Un Lundi Matin, un Autre Travail, dans une autre Boite. L’Arrivée dans la Zone Industrielle où se situe cette Boite me file des Frissons. Tous ces Batiments-Entrepots Identiques me filent la Chair de Poule. Aucun Signe de Vie, mais des Millions de Voitures garées partout, partout, partout. Un Soleil de Plomb, un Silence de Mort, ça commence bien. Il est Midi.

Arrivée dans les Locaux, Silencieux, une Simple Porte Fumée comme pour qu’on ne voit pas à quel Point il fait Mort. J’entre, je cherche mon Chemin, je me promène, je retrouve ces mêmes Couloirs Marrons, Blancs, avec les Traditionnelles Plantes Vertes Desséchées qui donnent un Semblant de Vie aux Affiches destinées au Personnel (CFDT, CGT, Force Ouvrière…) qui sont les Seules Choses Colorées dans ce Monde. Des fois, il y a même des Images sur ces Affiches, pour se souvenir que tout ce petit Monde est peuplé de Vrais Gens, des Gens qui ne sourient que sur les Affiches. Je trouve la Salle de Pause, sorte de Salle Vide meublée par 3 Distributeurs de Boissons, Gâteaux etc. Pas de Fenêtres, une Peinture Jaune (ou Blanche Vieillie), et un Ronronnement Régulier, celui du Distributeur de Boissons, qui donne un semblant « d’Activité », la seule chose dans cette Salle qui dit qu’il est en Train de se passer quelque chose. Finalement, en me promenant dans des Bureaux, je tombe sur une Personne, je me présente.


On me fait passer dans une Immense Salle remplie de Machines destinés à trier le Courrier. Je marche d’un pas tremblotant, ayant reniflé d’un peu trop près l’Haleine de la Dame qui m’a accueillie, et qui pue de la Gueule. C’est pas Possible Nom de Dieu ça coûte quoi de se Brosser les Dents 3 Minutes le Matin Bordel de Foutre un peu de Dentifrice, une Brosse à Dent, un Verre d’Eau, et tout le Monde passe une Meilleure Journée ! Pour continuer dans l’Immonde, j’essaye d’imaginer les Choses qu’elle a du Manger pour avoir une Haleine de Bouc, j’imagine son Mec, ou son Mari, ou ses Enfants, lorsqu’elle leur fait la Bise, chacun retenant sa respiration pendant un moment pour éviter de vomir, les Yeux Révulsés.

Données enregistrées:

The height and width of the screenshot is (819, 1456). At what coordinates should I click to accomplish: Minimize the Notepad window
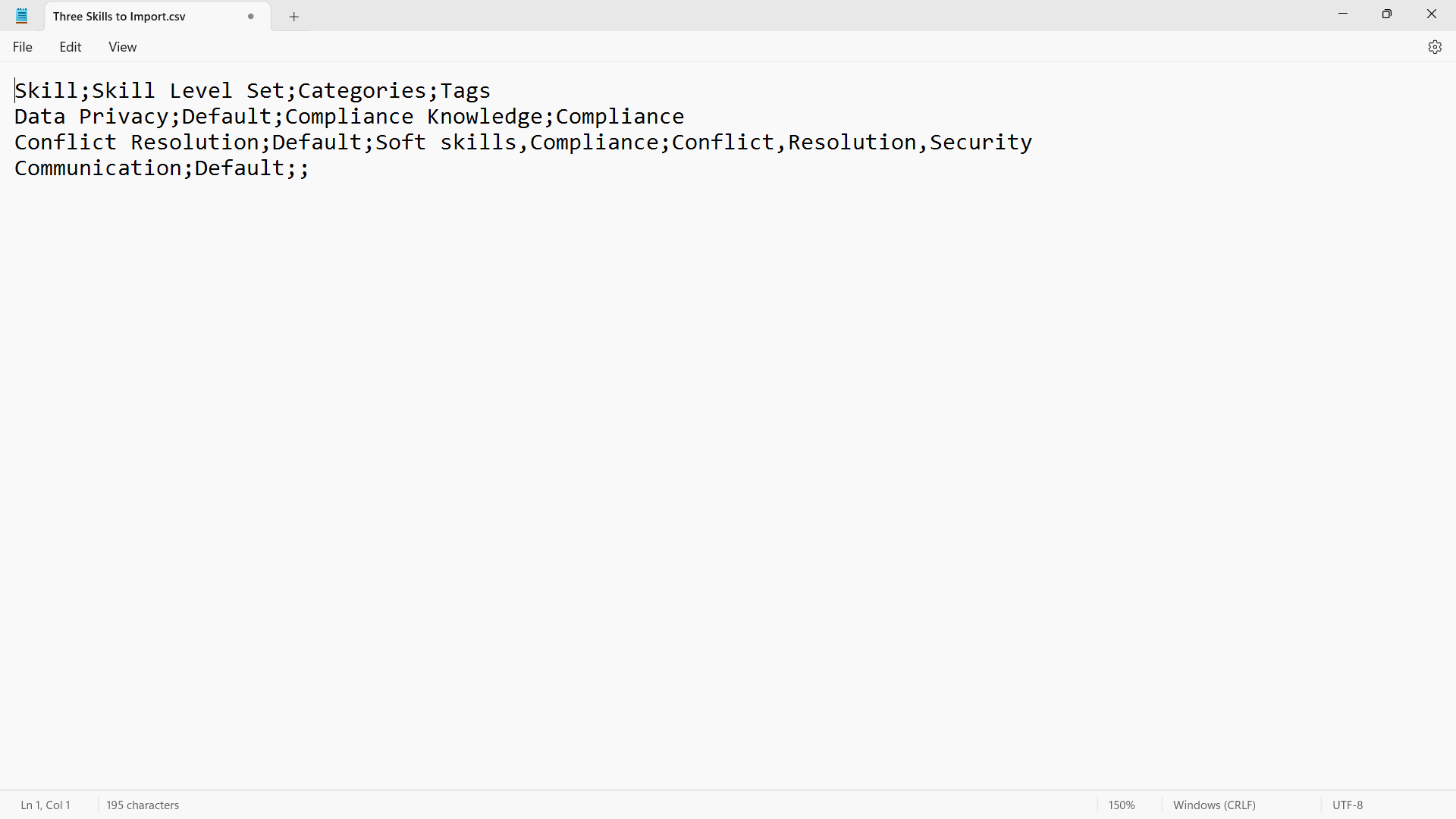click(1343, 14)
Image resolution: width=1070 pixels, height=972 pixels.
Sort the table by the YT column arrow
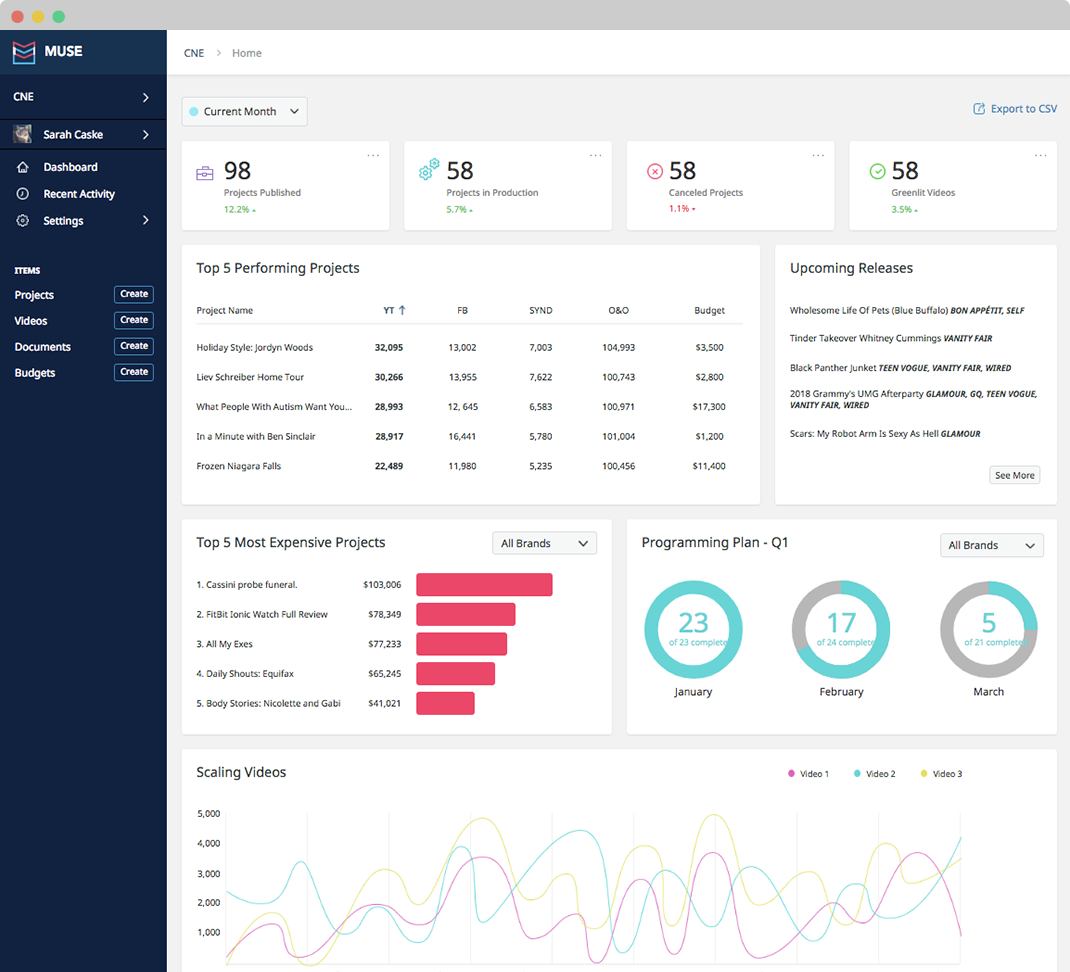[x=402, y=310]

• **CONSIGNES**:
- 1) Dans le texte fourni, combien de distributeurs meublent la salle de pause ?
- 2) Prolongez le texte fourni à partir de sa dernière phrase.

• **RÉPONSES PAR CONSIGNE**:
- 1) Trois.

- 2)
Les Machines font un Boucan de tous les Diables, j’aperçois les Gens qui travaillent là, et je prie pour ne pas être avec eux. Je pense au Film Midnight Express. J’ai Peur. Un Gros Monsieur m’accueille, il sue de partout, c’est une Horreur, j’espère avoir à faire le moins possible avec lui. Lorsqu’il me parle, je vois sa Langue dodeliner dans sa Bouche, au Milieu de la Bave, des Dents qui tiennent par Miracle. Je retiens un Fou-Rire Nerveux en imaginant qu’une de ses Quenottes se fasse la Belle et tombe sur le Carrelage. Alors, les Machines s’arrêteraient, et tout le Monde se mettrait à chercher le Chicot du Chef tombée sous une de ces Machines… Pure Comédie. Les Innombrables Teintes Roses et Rouges formant l’Intérieur de sa Bouche me font plus penser à un Anus de Vache qu’à la Bouche d’un Manager en Chef. Une Pensée émue m’envahit lorsque j’imagine ce Type à Poil, tombé de sa Chaise alors qu’il essayait de changer l’Ampoule du Salon, la Jambe Cassée, Pleurant, seul dans sa Douleur. Dépression. Suicide.

Houla ! J’en ai eu des plus Gaies, des Pensées, en observant les Gens au Travail. Je me réveille, ce Rêve a duré 20 Secondes, j’écarquille les Yeux, le Gros Monsieur se lève, le Fauteuil grince, et il me fait traverser la Grande salle pour arriver dans un autre secteur. Je vois alors de près les Gens travaillant sur les Machines Bruyantes. Ils ont des Boules Quiès, et leur Visage ne laisse transparaître aucune Emotion. J’ai très peur. Je les regarde, ils sont comme moi. Nous arrivons dans une Petite Salle, avec des Bureaux et des Ordinateurs dessus. Et RIEN d’autre. Même pas de Tableau Pourri au Mur, même pas de Plante Verte. Une Femme m’accueille, le Gros Chef s’en va - l’Occasion de voir son Cul Immense se balancer une Dernière Fois.


Une autre Femme me tend la Main pour me dire Bonjour. Et là… Je me dis qu’il y a un Problème, tout cela est trop Téléphoné : elle pue AUSSI de la Gueule ! Y a une Caméra cachée dans la Salle ? C’est pas possible ! Personne ne se brosse les Dents dans cette Boite ? Ca commence à bien faire, je crève de chaud, la Dame m’explique mon Boulot, et à ma Grande Tristesse, le Temps s’écoule ici plus lentement qu’ailleurs. Je suis tombé dans un Gouffre Temporel. Devant moi, l’Ordinateur ne fait pas la Gueule, il n’est pas Triste, pas Heureux, il n’a simplement pas d’Expression. Sur un Fond Noir, des Lettres Vertes Fluo dansent, viennent, s’en vont, et j’ai les Larmes aux Yeux. Je ne veux pas rester ici, c’est trop Mort. J’ai le Choix, je PEUX me casser, si j’veux, et tant pis, j’irais ailleurs, comme d’habitude. Je me ressaisis, je me dis que ça peut « aller mieux » en laissant passer une Demi-Heure. La Demi-Heure se passe de la Façon la plus Morbide qui soit. Des Femmes travaillent à coté de moi, sans Expression, le Visage collé à l’Ecran.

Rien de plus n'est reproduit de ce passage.